В этом мире, разумеется, Бога не было, его обитатели признавали одну материю и закономерности её развития. Здесь верили и поклонялись цифрам и фактам. Исследовательская практика быстро приучила Владимира Ивановича к тому, что любое явление жизни можно обсчитать и, построив соответствующие кривые, выразить в соответствующей формуле. Так его научили, так он, ничтоже сумняшеся, и думал – вместе с коллегами по работе и всей советской наукой.
Но время летело, с годами, размышляя о жизни, он начал сознавать, что не всё в ней укладывается в чёткую формулу и красивый график. Оказалось, есть масса вопросов, на которые любезная его наука не может дать ответ. И не потому, что «ещё не пришло время», а потому, что зашла в тупик.
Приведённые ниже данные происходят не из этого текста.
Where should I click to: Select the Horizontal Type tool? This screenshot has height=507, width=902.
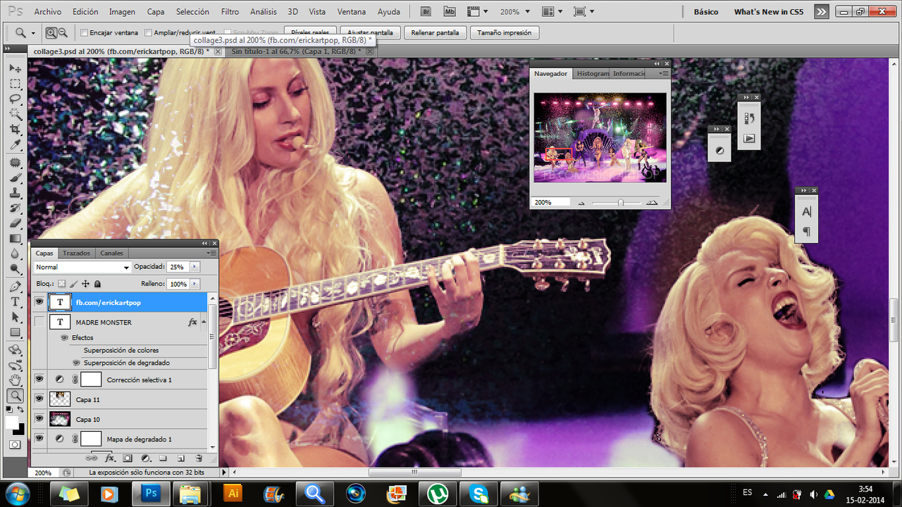coord(15,301)
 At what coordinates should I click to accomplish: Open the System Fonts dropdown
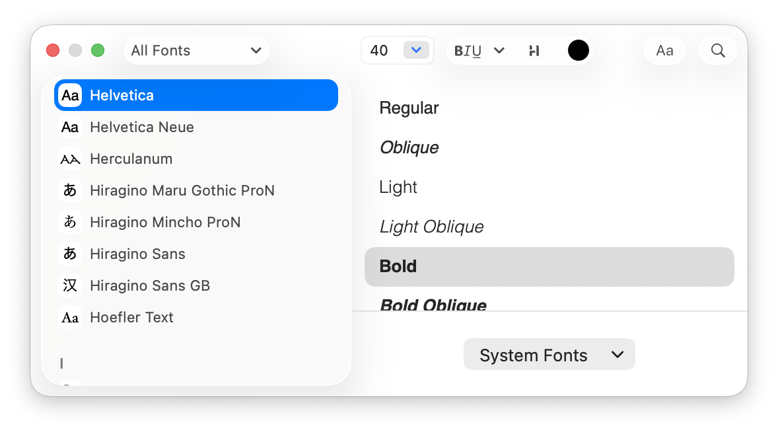[549, 354]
Уже в семидесятые в институтских курилках начали поговаривать о таинственных «чёрных дырах» Вселенной, где исчезает материя, о том, что современная теория Большого взрыва – по сути то же самое, о чём говорят, например, древнеиндийские Веды, что сама теория Дарвина, на которой построена вся концепция развития органического мира, имеет большие натяжки…
Таких разговоров, противоречивых фактов становилось всё больше. И в нём, кандидате физико-математических наук, специалисте по полупроводниковым кристаллам, зашевелился червь сомнения: а так ли непогрешим этот диалектический материализм? В глубине его существа стало зарождаться ощущение, что, кроме цифр и фактов, там, дальше, где кончаются ограниченное человеческое знание и законы природы, в мире естьещёнечто. И когда он думал об этом «нечто», ему почему-то вспоминалось пасхальное апрельское утро, их бедная деревенская изба и медленно наполняющее её торжествующее солнце.
* * *
Когда Владимир Иванович пришёл домой, сразу почувствовал запах выпекавшихся в духовке куличей – завтра они ждали гостей, жена с утра хлопотала на кухне, готовила праздничный стол. И весь оставшийся день в квартире стоял волнующий запах праздника.
В этот день он больше никуда не ходил: сидел дома, выполнял мелкие хозяйственные поручения жены, прислушивался к долетавшему в форточку далёкому колокольному звону и ждал наступления Святой Ночи. У него давно вошло в привычку посвящать предпасхальную субботу занятию, которое посчитали бы странным как атеисты, так и верующие – он «разглядывал жизнь». При этом ни с кем – ни с женой, ни с сыном, который уже жил отдельно своей семьёй – этими своими размышлениями не делился. Праздно бродил по комнате, смотрел в окно на мелкий дождик, который вдруг сменялся пушистыми, до краёв заполнявшими серый мир белыми снежинками, на мокро блестевшие, недавно освободившиеся от снега крыши, вглядывался в этот последний перед Светлым Христовым Воскресением день. Размышляя над тем, что произошло в Иерусалиме две тысячи лет назад, старался разглядеть в нём что-то особенное, пасхальное.
Особенным, наполненным ожиданием чуда ему казалось всё – и порхающие в воздухе снежинки, и островки исчезающих сугробов на газоне под окном, и тикающие в комнате часы, секунда за секундой отсекающие оставшееся до Воскресения время.